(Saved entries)
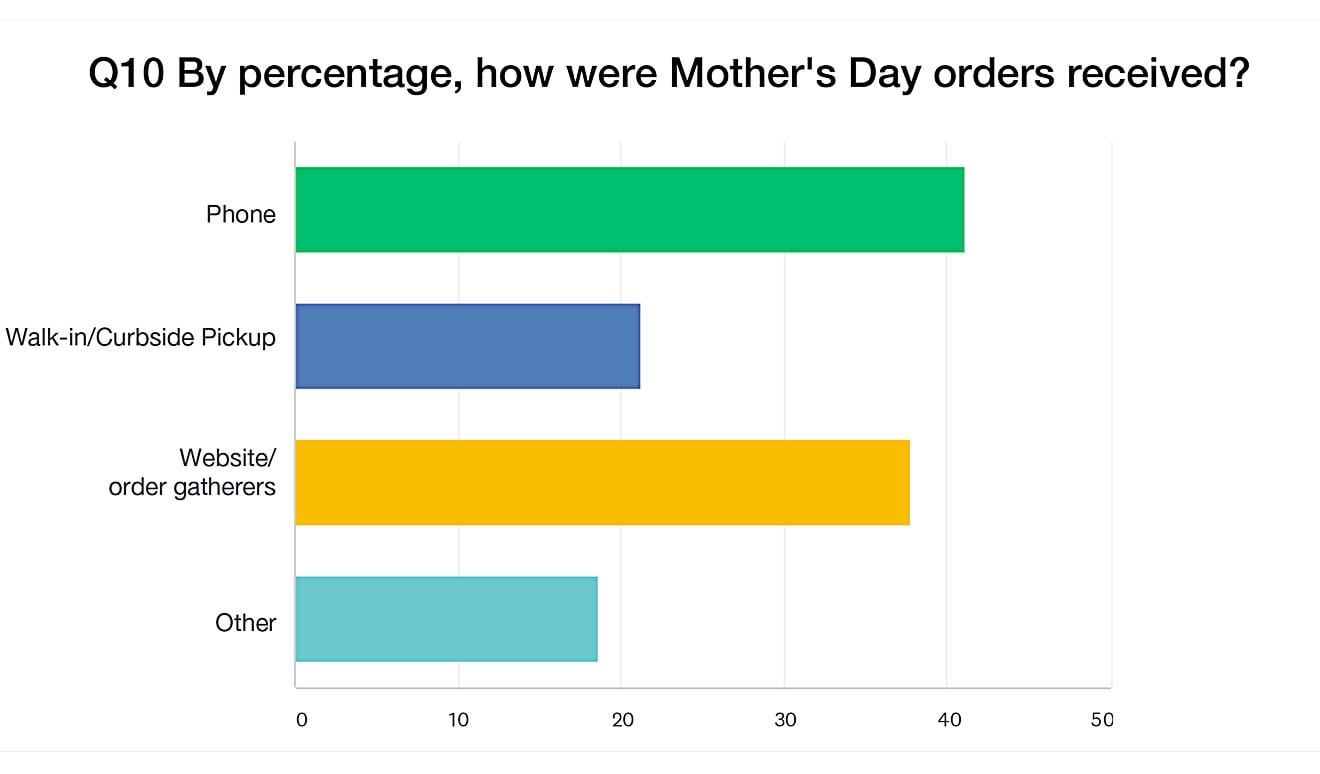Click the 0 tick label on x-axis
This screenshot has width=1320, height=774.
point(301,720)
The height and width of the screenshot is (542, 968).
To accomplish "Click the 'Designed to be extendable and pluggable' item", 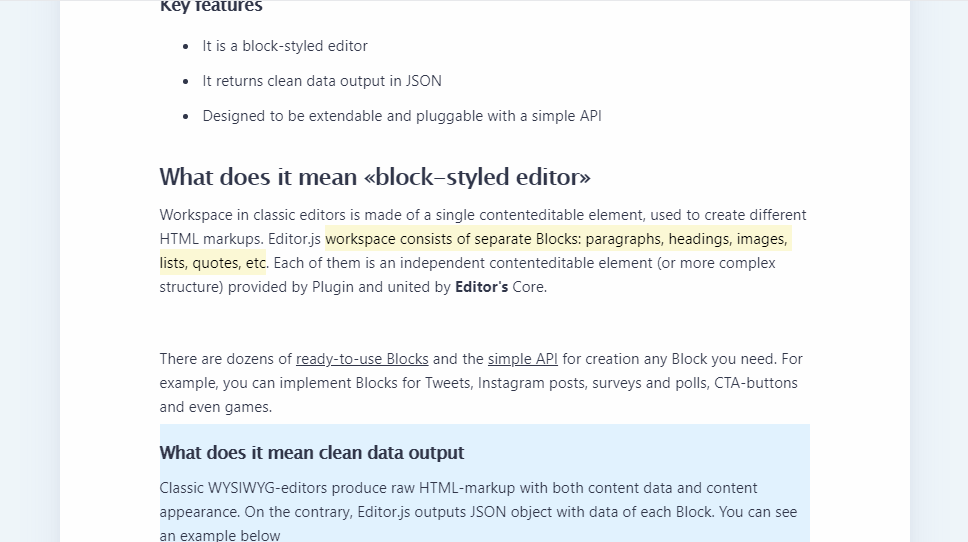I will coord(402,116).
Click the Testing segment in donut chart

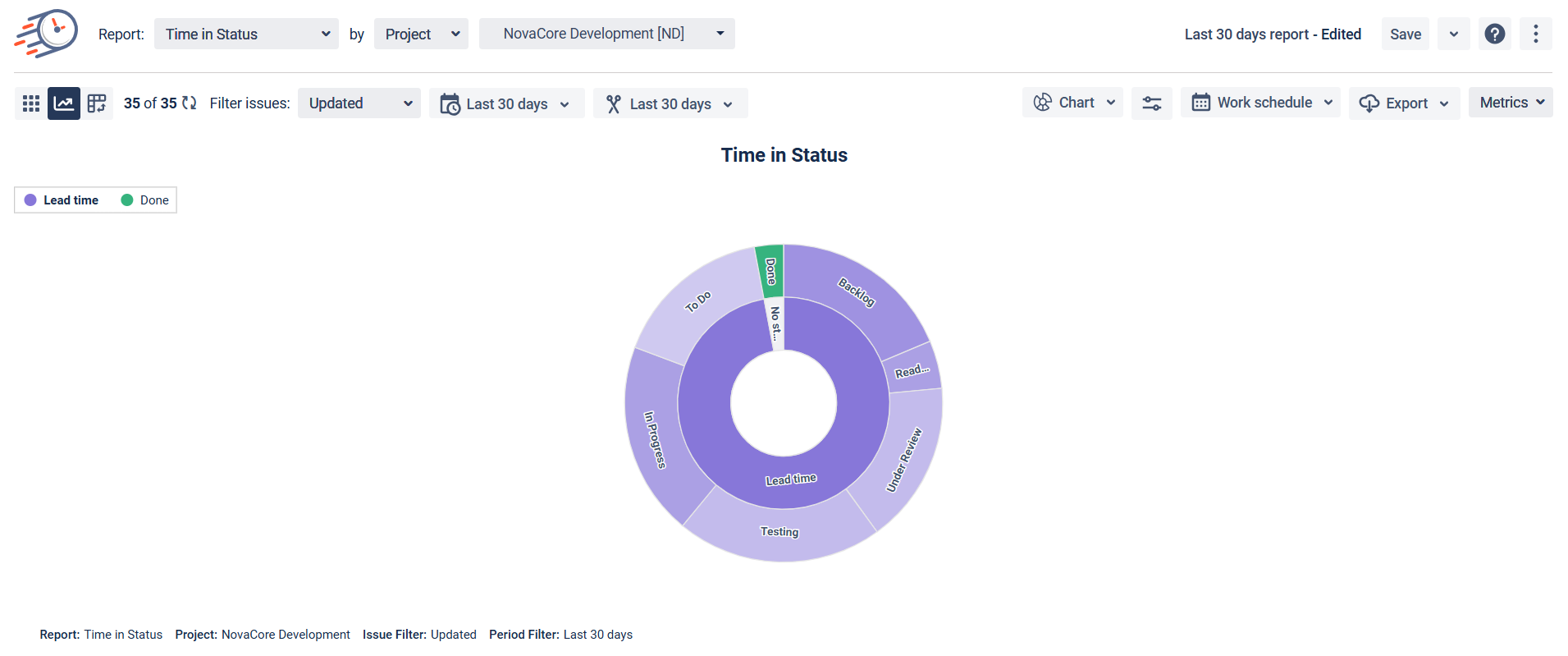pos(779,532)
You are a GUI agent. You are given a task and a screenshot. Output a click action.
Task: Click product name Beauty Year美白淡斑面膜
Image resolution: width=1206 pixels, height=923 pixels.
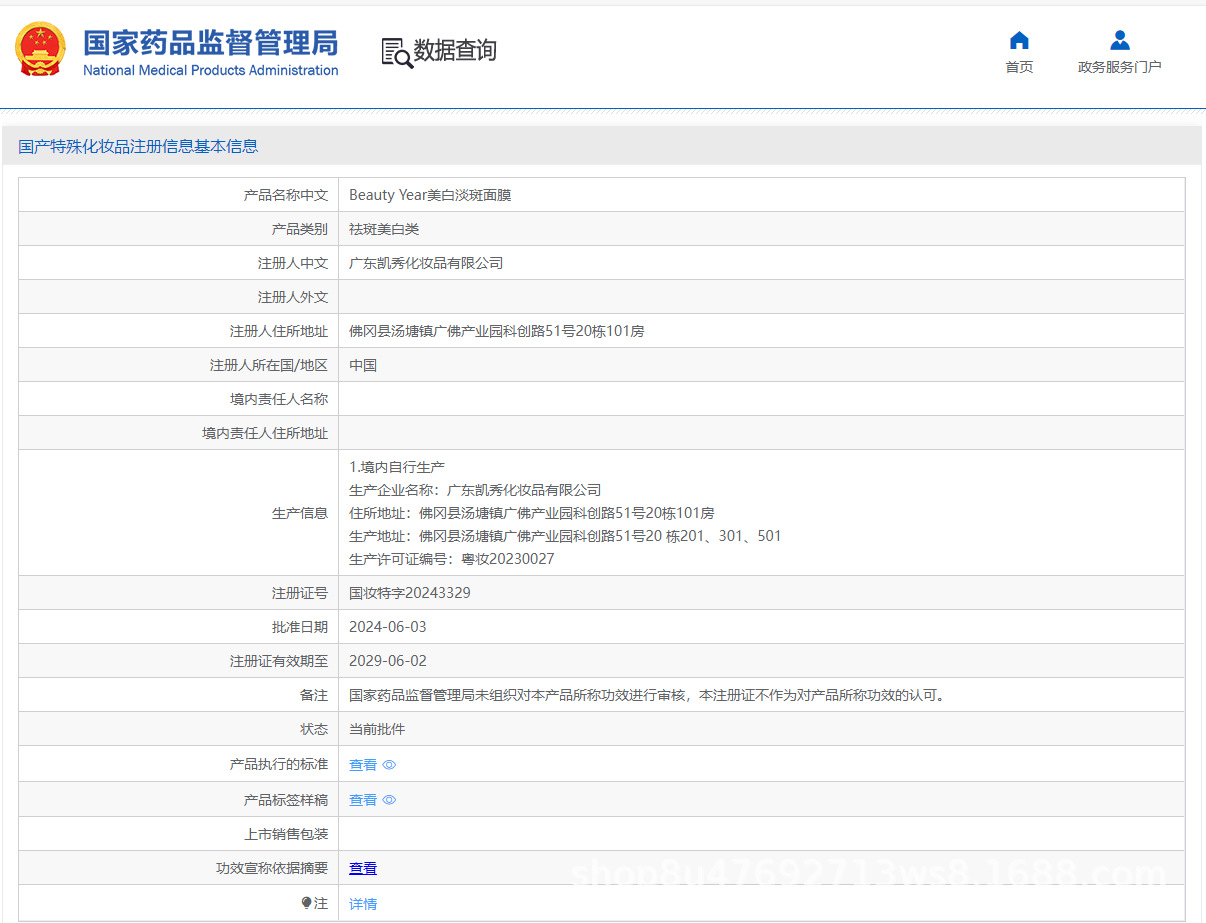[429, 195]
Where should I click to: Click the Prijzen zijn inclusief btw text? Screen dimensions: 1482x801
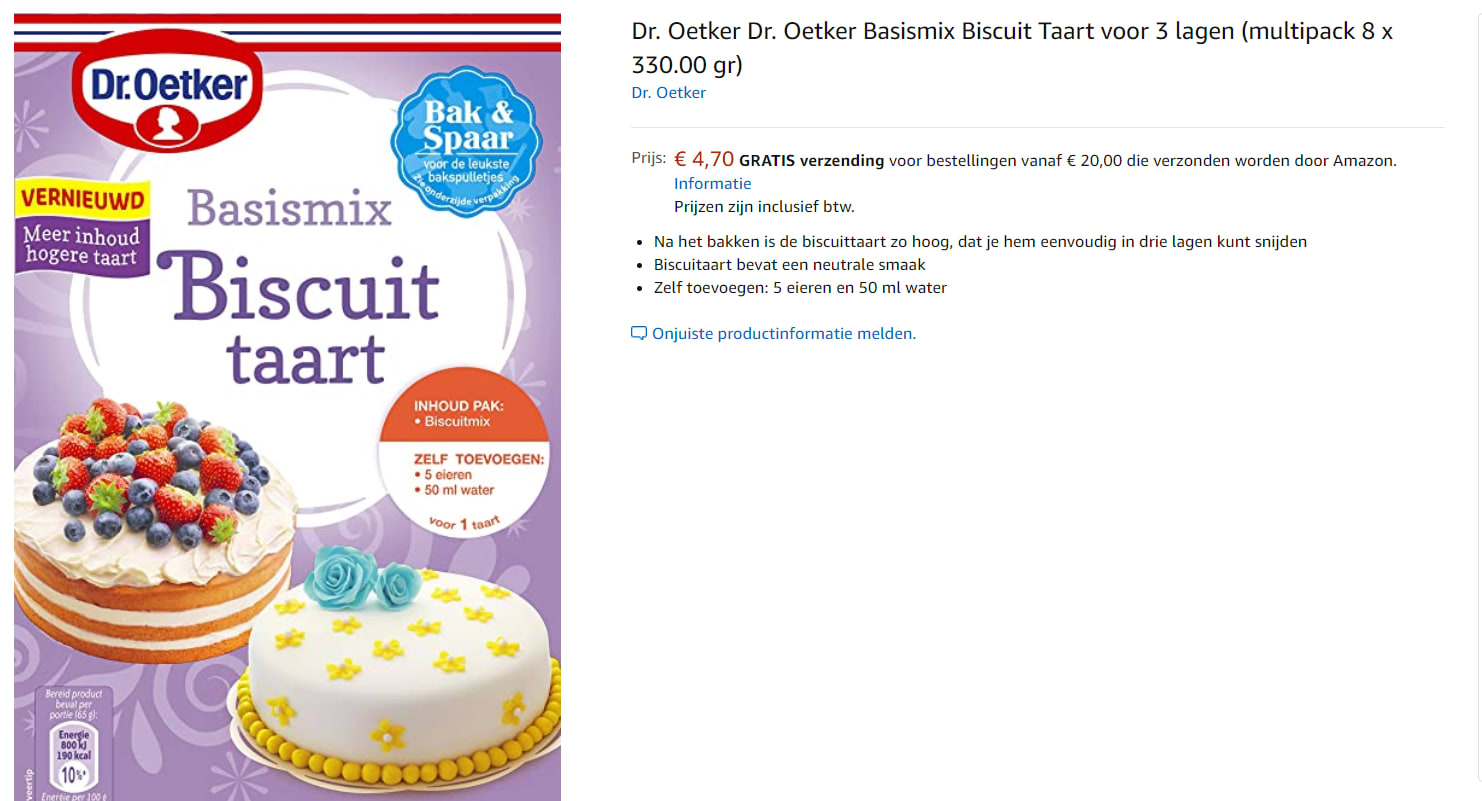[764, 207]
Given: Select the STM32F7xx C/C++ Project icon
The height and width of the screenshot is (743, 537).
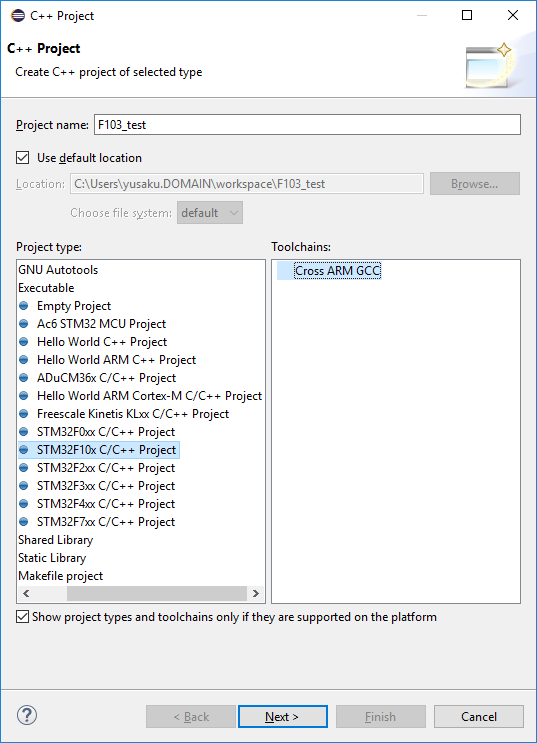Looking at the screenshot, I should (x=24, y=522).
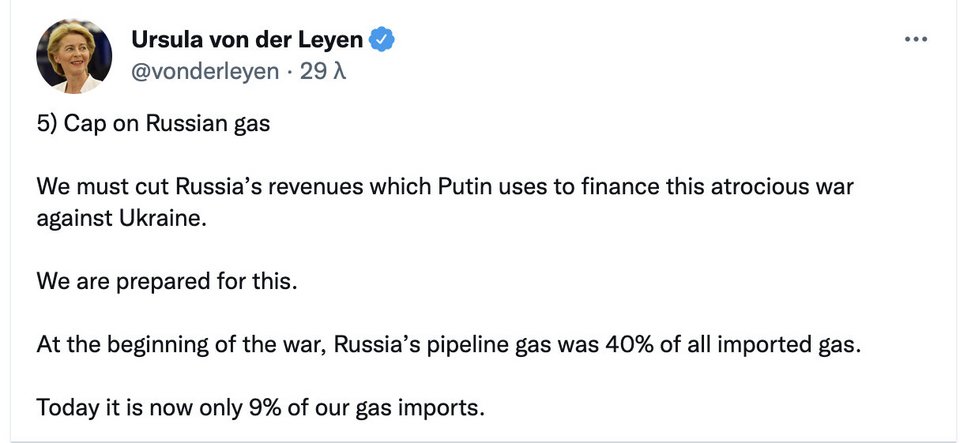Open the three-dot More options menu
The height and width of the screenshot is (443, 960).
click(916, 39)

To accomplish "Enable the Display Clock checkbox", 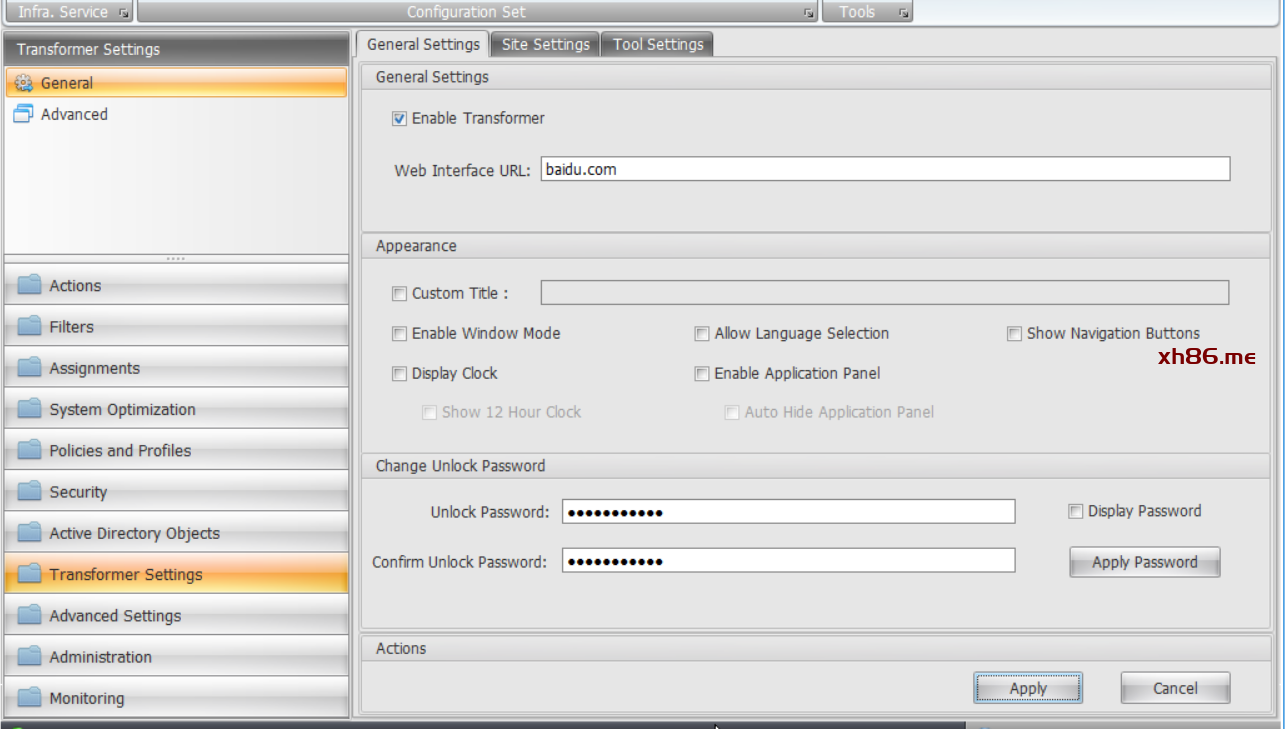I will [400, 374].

EXERCISE REQUIREMENTS:
Only the lines above starting with the line with "Where should I" and going on through the line with "Given: Select the" belong in the answer; repeat them exactly, minus any picture.

ANSWER TO THIS TASK:
Where should I click to: Click the Prijzen zijn inclusief btw text? Screen dimensions: 1482x801
[764, 207]
Given: Select the STM32F7xx C/C++ Project icon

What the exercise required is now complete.